### Исходный текст:
□ □ □ □ □

Сказка со страшным концом

Интервью с Сергеем Лозницей

«Чудовища», «зомби», «оборотни», «орки» – это только некоторые из слов, встречающиеся в панических отзывах на фильм «Счастье мое»: впору подумать, что документалист Сергей Лозница в качестве игрового дебюта выбрал почему-то хоррор. «Русофобия», «антипатриотизм», «человеконенавистничество», «да понятно, Лозница вообще в Берлине живет» – раздается с другой стороны. Забавно было наблюдать тот энтузиазм, с которым журналисты еще до каннской премьеры гордо записывали картину в достижения российского кино (как-никак, снят фильм на русском, учился Лозница во ВГИКе, работал в Петербурге), а увидев — ожесточенно критиковали за «чернуху» и обнаруживали «украинский след» (формально это совместная продукция Украины, Германии и Голландии). Но если разобраться, нынешняя европейская «прописка» автора говорит только об исключительной его честности, да и вряд ли какой московский критик так знаком с российской реальностью, как Лозница, снимавший документальные фильмы в провинциальных городках и глухих деревнях. И кто сказал, что вымышленное, метафорическое, сказочное пространство художественного произведения «Счастье мое» тождественно России? Или же вам здесь что-то все-таки знакомо?

□ □ □ □ □

### Записи:
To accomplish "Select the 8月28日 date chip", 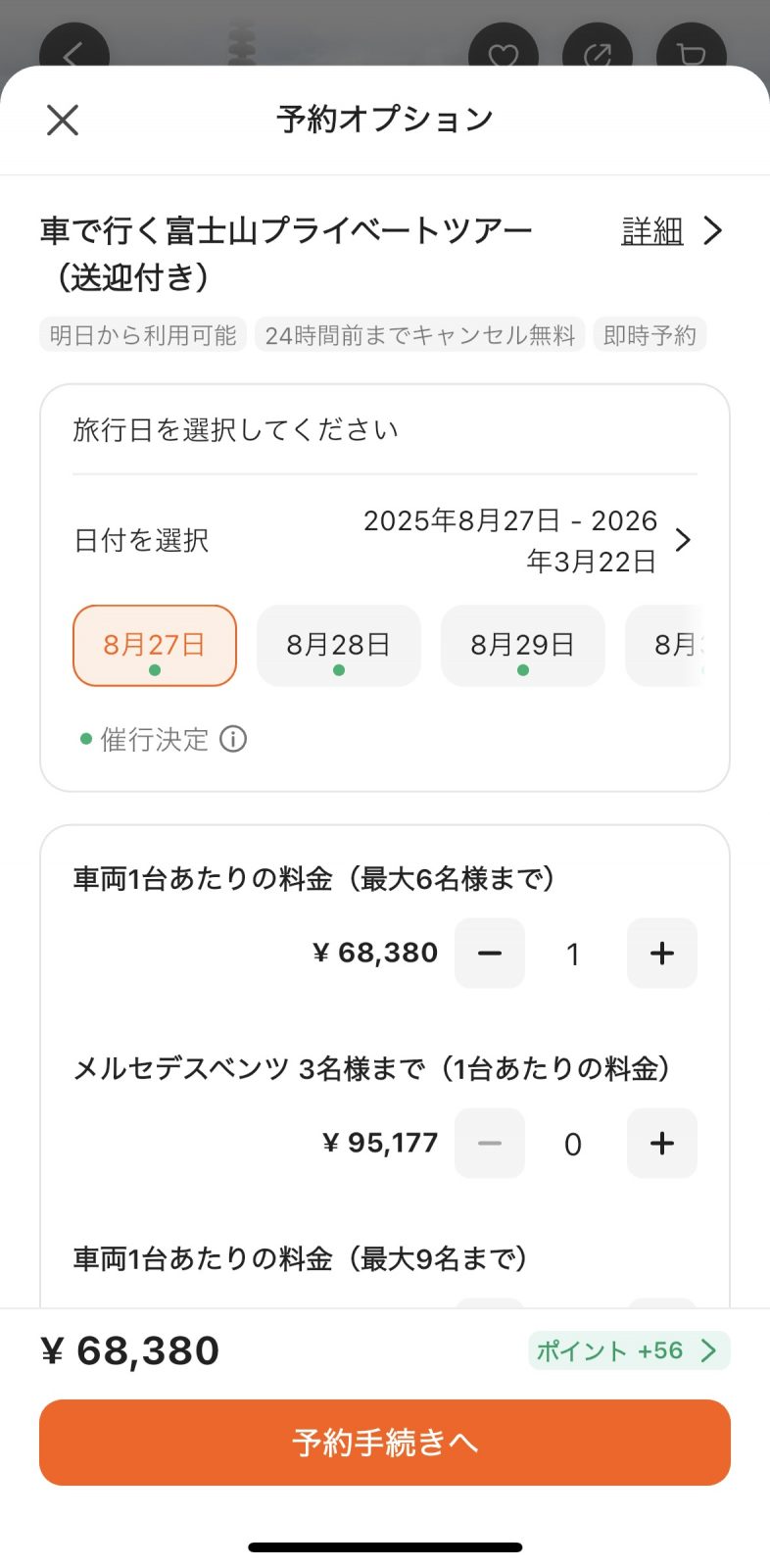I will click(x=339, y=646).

□ □ □ □ □

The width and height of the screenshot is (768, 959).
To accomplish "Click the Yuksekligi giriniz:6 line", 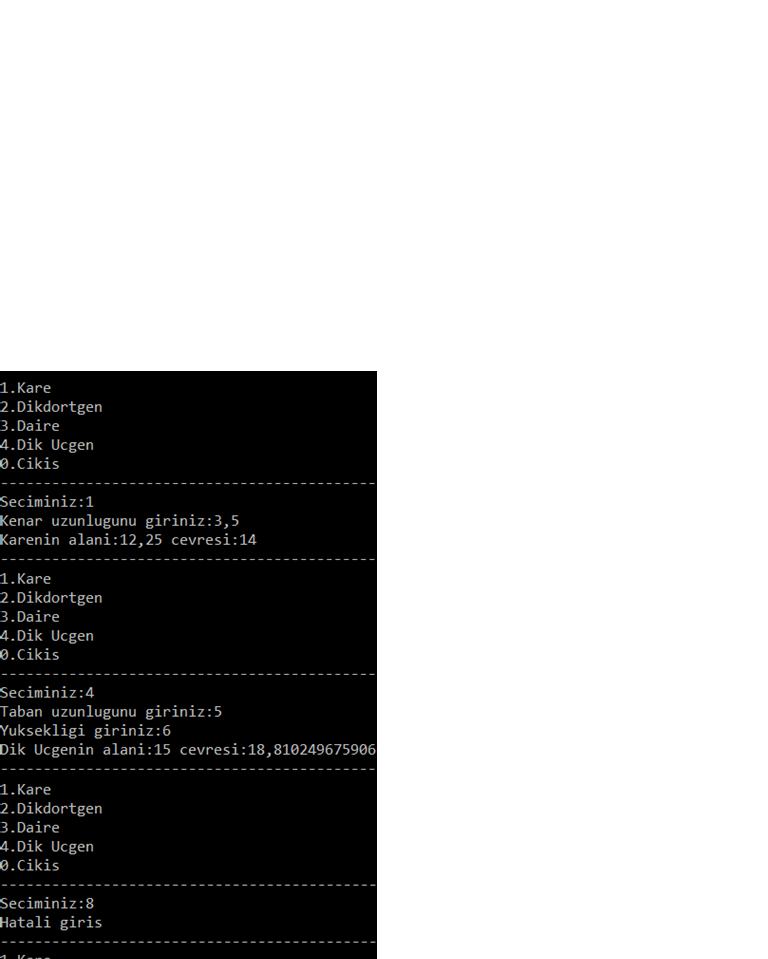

□ □ □ □ □

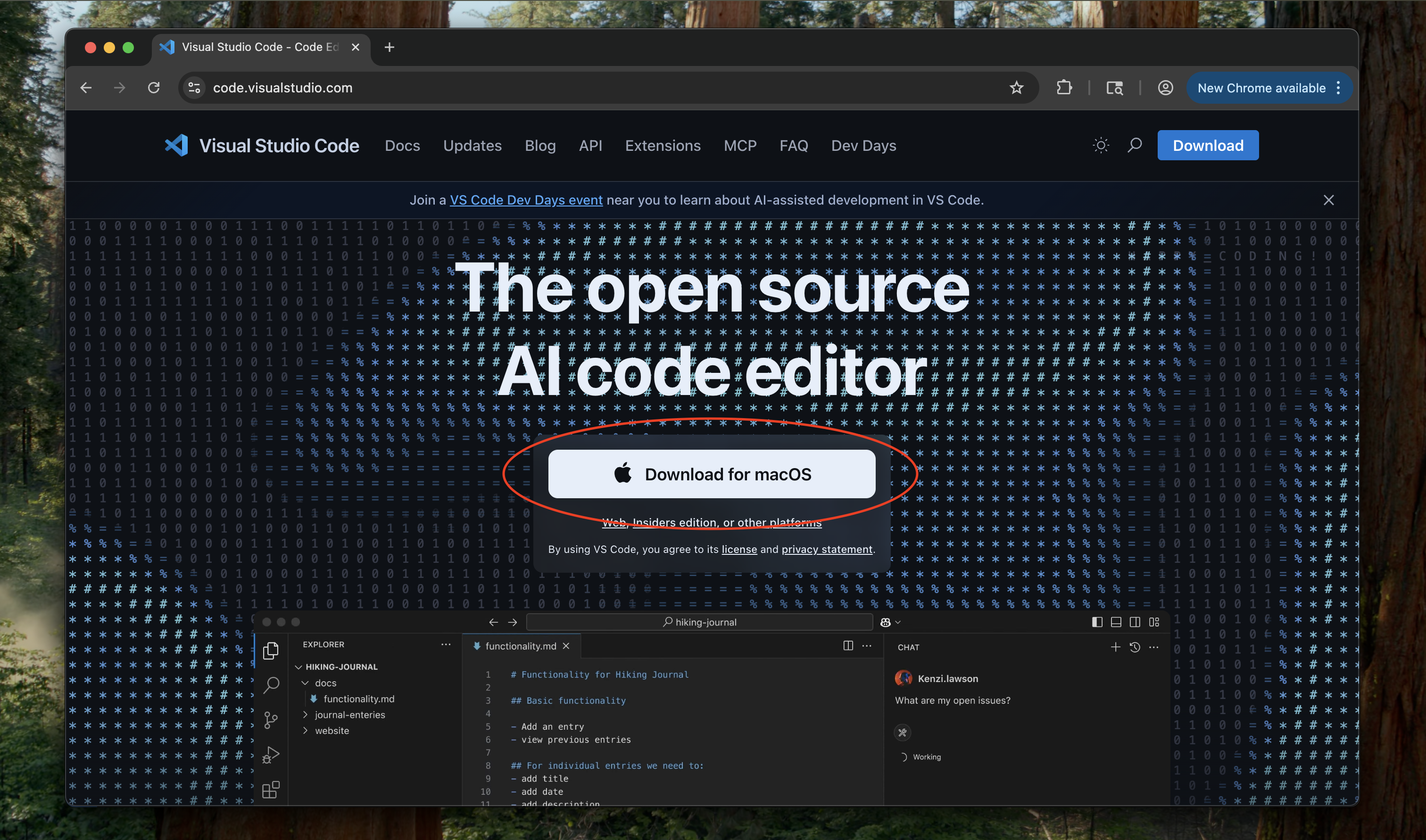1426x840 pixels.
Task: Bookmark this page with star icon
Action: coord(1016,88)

□ □ □ □ □

### Задание:
Допишите продолжение текста о фильме «Счастье мое» Сергея Лозницы, начав сразу после его последнего предложения. Записи здесь не понадобятся.

### Ответ:
Но все это, по большому счету, к достоинствам фильма отношения имеет мало. Несомненно, доля провокации заложена режиссером изначально — ведь он покушается на обветшавшие мифы, по-прежнему укорененные в русском сознании, и предлагает другой, неудобный и бескомпромиссный взгляд. Например, центральный эпизод о «цивилизованных немцах», относящийся к Великой Отечественной, провокативен по своей сути — и вызвал соответствующую реакцию, особенно на фоне надуманного противостояния «Счастья» и «великого фильма о великой войне» в каннской программе. Как бы то ни было, «Счастье мое» — важнейшее событие минувшего года вовсе не благодаря псевдопатриотическим дискуссиям, а благодаря мощи авторского высказывания. Похоже, игровое кино — закономерный этап в творчестве Лозницы (следующим его фильмом будет экранизация рассказа Василя Быкова «В тумане»). Если можно выдвинуть какие-то действительно серьезные претензии к «Счастью…» — то лишь эстетические, и здесь все тоже оказалось неоднозначным.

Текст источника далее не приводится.